BONNIE DOBSON: Take Me For A Walk In The Morning Dew

Bonnie Dobson
Take Me For A Walk In The Morning Dew
Hornbeam 003
I had not heard anything new by Bonnie Dobson in decades. So learning of Take Me For A Walk In The Morning Dew was a most pleasant jolt. Bonnie, I have learned, has lived in England since the ’70s. She has hooked up with the Hornbeam label which has also released new albums by Tom Paley and Spider John Koerner. Take Me For A Walk In The Morning Dew is no acoustic album. Bonnie has a crisp, assured band backing her on most tracks, and she sounds totally comfortable with them.

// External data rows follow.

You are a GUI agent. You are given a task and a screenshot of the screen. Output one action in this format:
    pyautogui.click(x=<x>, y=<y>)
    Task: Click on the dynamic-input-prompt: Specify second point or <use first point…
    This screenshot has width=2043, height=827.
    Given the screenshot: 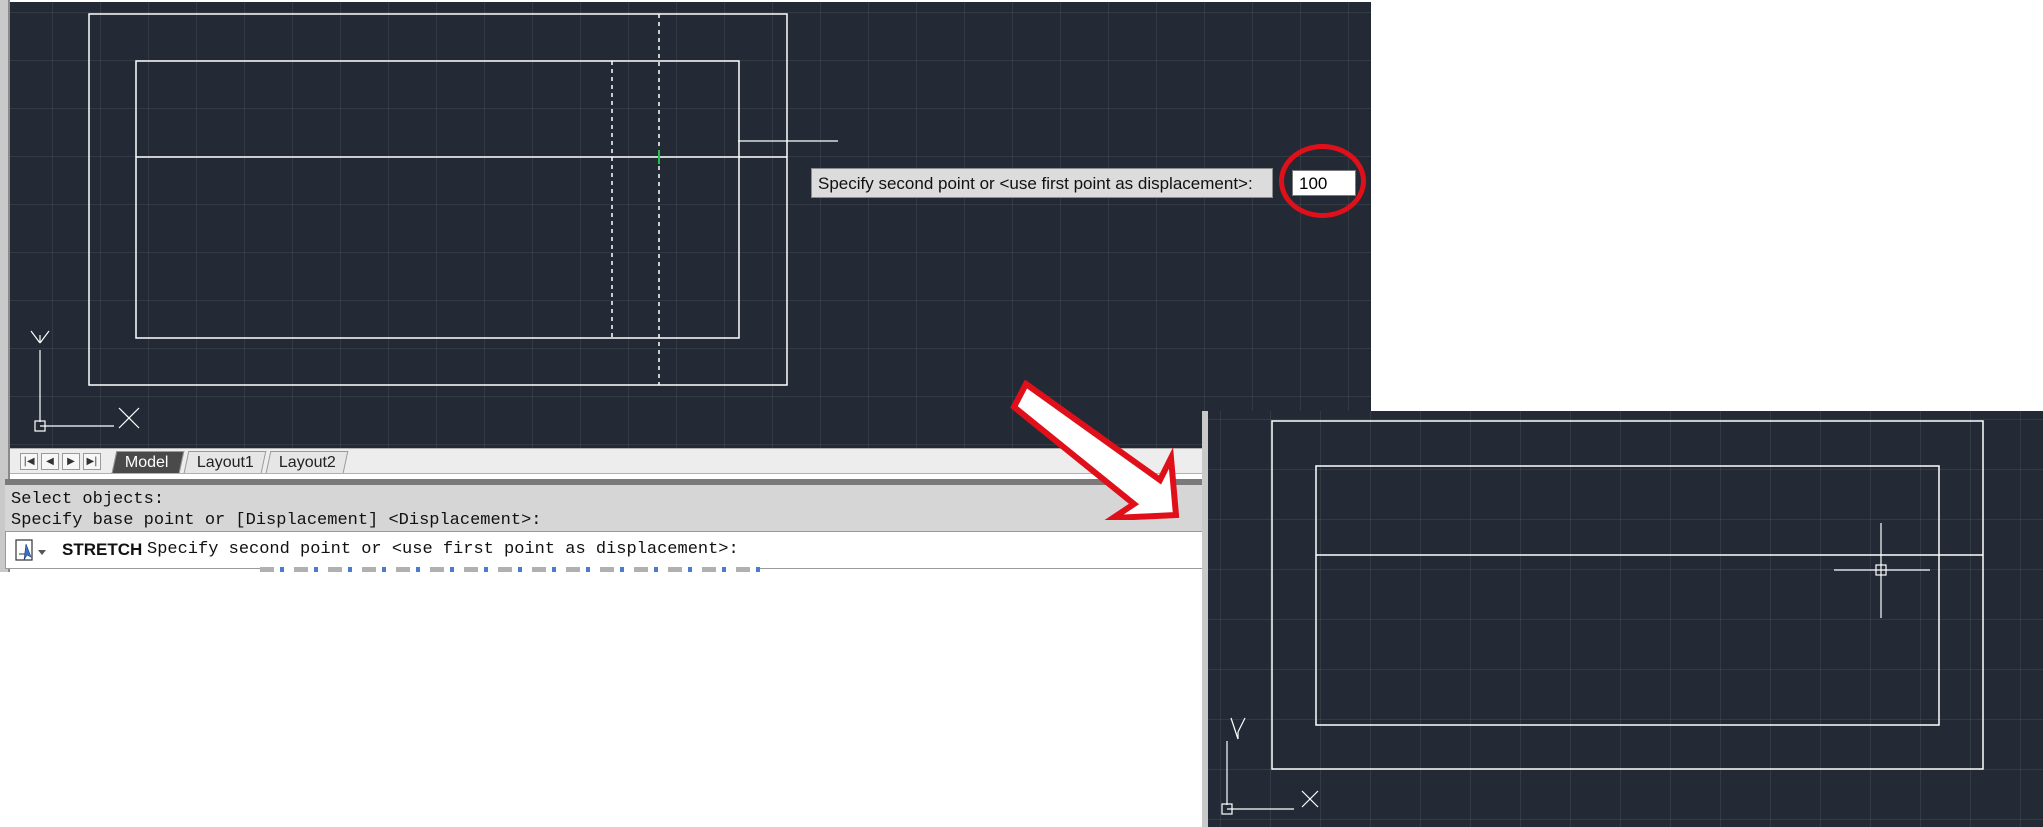 What is the action you would take?
    pyautogui.click(x=1036, y=184)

The generous 15-song program has ten Dobson originals and five traditional songs she’s sung as long as she’s been singing. “Peter Amberley,” a ballad of life in a Canadian logging camp was a standard of Bonnie’s earliest days, here with her band lovelier than ever. She offers “Dink’s Song” solo a capella and it is chilling. Bonnie first learned “Born In The Country” from Judy Roderick while they were Greenwich Village roomies, and she cut it for her 1965 For The Love Of Him album. Here she revisits it in a more upbeat, rocking arrangement. The instrumental “Sandy Boys” of 19th century origin gives the band a showcase. “V’La L’Bon Vent” is a French Canadian favorite. Three of the originals here are new versions from her eponymous 1969 album: “I Got Stung,” “Rainy Windows” and “Winter’s Going” which here extends to over seven minutes again giving the band room to stretch.
The title song “Morning Dew” was Bonnie’s first and her most famous song. She wrote in in 1961 after seeing the post-apocalyptic On The Beach, and she gives it a stirring, dramatic reading here.
The other six appear to be recent Dobson compositions. “Southern Bound,” “Living On Plastic,” “Come On Dancing” and “Mean and Evil” are all smart and spunky and all displaying more forceful vocals than I recall Bonnie ever doing. Exhilarating stuff! “Who Are These Men?” and “JB’s Song” are a pair of more somber tracks that conclude the set. “Who Are These Men?” is drawn from a TV interview with parents of a young man killed by a sniper. “JB’s Song” is an elegy for a friend who died way too young.
Take Me For A Walk In The Morning Dew is a triumph. Bonnie Dobson is singing better than ever and with total commitment! She sounds glorious. What a thrill to renew a musical acquaintance with a voice I have loved for decades. The notes say she has begun performing again, noting that a personal invitation from Robert Plant to join him at a late 2012 concert opened the gates after a decades long hiatus. Hope she comes Stateside!